During one of his deepest dives, the space probe explored the geysers emanating from the cracks located in the polar region south of Enceladus. After analyzing the data obtained, the Hunter Waiter team determined that there was hydrogen and, to a lesser extent, carbon dioxide in the steam leaving those regions of the satellite.(“extraterrestrial life” in Enceladus, moon of Saturn)

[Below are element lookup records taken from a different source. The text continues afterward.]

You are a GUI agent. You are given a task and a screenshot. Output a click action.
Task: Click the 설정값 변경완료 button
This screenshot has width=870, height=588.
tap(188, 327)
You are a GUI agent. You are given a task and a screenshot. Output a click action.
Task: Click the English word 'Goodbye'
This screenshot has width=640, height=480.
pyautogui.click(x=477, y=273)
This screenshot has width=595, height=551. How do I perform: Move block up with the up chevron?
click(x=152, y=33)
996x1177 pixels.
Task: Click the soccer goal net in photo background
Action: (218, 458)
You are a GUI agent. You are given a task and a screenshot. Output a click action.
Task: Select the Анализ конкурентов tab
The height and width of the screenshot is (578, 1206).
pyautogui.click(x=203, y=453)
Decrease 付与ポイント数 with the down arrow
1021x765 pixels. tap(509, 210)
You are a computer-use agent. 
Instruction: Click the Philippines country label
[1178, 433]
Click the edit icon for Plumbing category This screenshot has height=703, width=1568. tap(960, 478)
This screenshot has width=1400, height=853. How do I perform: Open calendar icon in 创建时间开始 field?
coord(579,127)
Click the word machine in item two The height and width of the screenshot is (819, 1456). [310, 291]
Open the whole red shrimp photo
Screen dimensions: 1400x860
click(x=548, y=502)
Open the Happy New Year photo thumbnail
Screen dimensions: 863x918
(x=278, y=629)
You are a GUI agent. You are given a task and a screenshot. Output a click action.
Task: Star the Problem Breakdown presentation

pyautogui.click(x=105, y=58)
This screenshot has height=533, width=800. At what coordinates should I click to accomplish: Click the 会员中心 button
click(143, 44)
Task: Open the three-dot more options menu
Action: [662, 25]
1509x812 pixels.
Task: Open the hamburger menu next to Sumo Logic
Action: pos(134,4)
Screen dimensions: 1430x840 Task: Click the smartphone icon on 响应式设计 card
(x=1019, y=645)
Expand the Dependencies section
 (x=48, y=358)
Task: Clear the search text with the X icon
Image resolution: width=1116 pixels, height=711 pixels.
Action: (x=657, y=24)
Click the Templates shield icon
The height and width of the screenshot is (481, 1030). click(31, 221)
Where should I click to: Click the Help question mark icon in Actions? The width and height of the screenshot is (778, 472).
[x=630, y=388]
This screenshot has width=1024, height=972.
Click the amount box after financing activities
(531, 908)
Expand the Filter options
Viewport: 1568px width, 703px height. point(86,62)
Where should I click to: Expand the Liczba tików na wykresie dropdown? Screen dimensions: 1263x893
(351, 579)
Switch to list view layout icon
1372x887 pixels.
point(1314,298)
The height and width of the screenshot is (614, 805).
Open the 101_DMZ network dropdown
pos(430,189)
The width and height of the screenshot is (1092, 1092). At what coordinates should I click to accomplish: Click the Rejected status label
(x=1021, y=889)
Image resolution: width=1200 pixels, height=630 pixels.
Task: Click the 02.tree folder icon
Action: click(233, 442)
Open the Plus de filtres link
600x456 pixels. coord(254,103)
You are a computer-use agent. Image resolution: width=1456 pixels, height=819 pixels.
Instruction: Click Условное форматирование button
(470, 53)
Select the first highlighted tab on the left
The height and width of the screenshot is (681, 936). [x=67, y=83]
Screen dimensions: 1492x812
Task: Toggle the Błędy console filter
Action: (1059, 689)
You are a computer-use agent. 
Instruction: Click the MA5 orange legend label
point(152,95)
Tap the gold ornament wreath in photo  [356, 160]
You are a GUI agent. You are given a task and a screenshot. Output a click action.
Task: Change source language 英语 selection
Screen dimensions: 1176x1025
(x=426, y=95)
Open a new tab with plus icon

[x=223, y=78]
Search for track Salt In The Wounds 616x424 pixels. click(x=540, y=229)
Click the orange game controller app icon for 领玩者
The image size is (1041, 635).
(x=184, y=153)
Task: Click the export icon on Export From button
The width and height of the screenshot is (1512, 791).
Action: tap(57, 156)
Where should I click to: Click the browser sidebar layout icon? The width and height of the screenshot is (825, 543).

On Earth, the presence of life is associated with various chemical elements (carbon, hydrogen, nitrogen, oxygen, phosphorus and sulfur). To date, since no mission has yet been carried out to explore Saturn’s moon in situ, it is complex to check what Enceladus’s composition is, although we do know that the satellite is covered by an icy layer.(“extraterrestrial life” in Enceladus, moon of Saturn)
NASA scientists dismiss that the elements found can originate through simple geochemical processes. In his view, the chemical ingredients found are critical to a process called methanogenesis, a mechanism that uses some microorganisms on Earth to survive in dark and underwater environments.
The results, published today in the journal Science, not only demonstrate the presence of this compound in the gas columns, but show that the only plausible source of this hydrogen are actually hydrothermal reactions similar to those that occur on earth. “We believe that the most plausible source of this hydrogen is the hydrothermal reactions that take place in contact with the hot rock,” explain the scientists.